I've just had an awesome weekend of awesome. Honourable mention in the NHS hackday, won a t-shirt and surgical book, and was a far cooler bank holiday weekend than...for instance...playing in the sun. I met lots of awesome people, and if anyone wants to see the presentation it is here over at google docs

And a video of it (skip to 11:45)


We were an honourable mention (the first honourable mention, which I count as runner up ;) and I have a team photo (as well as other photos of the day) here.
 
(Edit - I'm putting in here a better discription of what we did - apologies, I've spent too long staring at medical textbooks and not long enough writing creatively)

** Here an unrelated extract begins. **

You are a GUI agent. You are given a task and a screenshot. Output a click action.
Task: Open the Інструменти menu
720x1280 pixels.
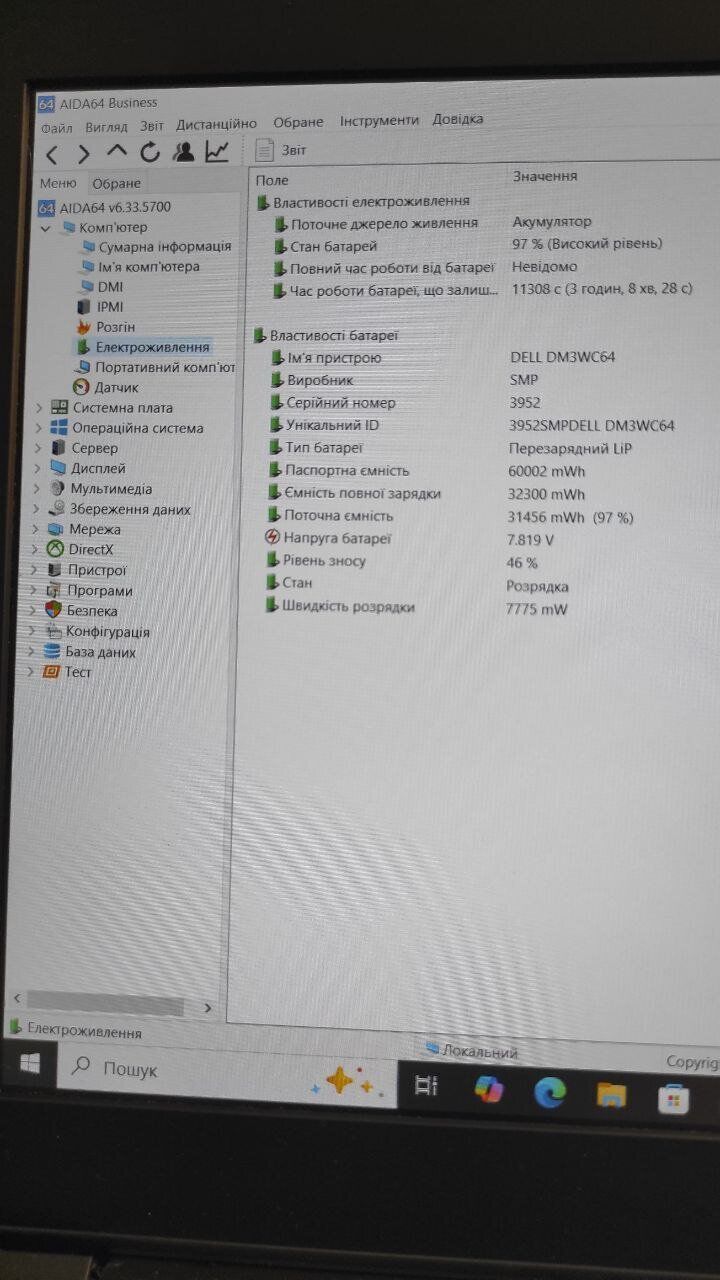pyautogui.click(x=379, y=120)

Hackathons are a day where all manner of people (programmers, business managers, mathematicians etc) get together to discuss problems and find solutions. In this case, I got attached to a group of programmers who were looking for possible uses of a Leap Motion device  (https://www.leapmotion.com/). The device uses infra red to detect the position of the palm of the hand and all five fingers and records the position.

Working with the team over the weekend, we discovered how it could be used to measure tremors in the hand. Amongst the possibilities this opens, it can be used to objectively record a patient's progression over time, whether it is monitoring a disease such as Parkinsons, assessing the effect of medication or rehabilitative physiotherapy. So far as I am aware, there is no clinical objective measure on the severity of tremor, there only seems to be approximations based on quality of life measures.

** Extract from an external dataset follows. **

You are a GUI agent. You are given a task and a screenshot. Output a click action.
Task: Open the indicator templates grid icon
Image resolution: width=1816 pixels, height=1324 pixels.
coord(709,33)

The possibilities of what we created seem colossal, and I was excitedly talking to other clinicians about how neurological diseases could be monitored, and how GPs, on seeing a new patient can exactly track the extent of a disease, or when transferring patients around a hospital, a doctor can look at a graph and see instantly the extent of a patient's tremor.

It opens possibilities for further subdividing tremors which currently consist of "does it interfere with a patient's life or not", and (excitingly) it may uncover new types of tremor to subdivide existing disease classifications, discover new syndromes, and find ways to assess the early onset of conditions.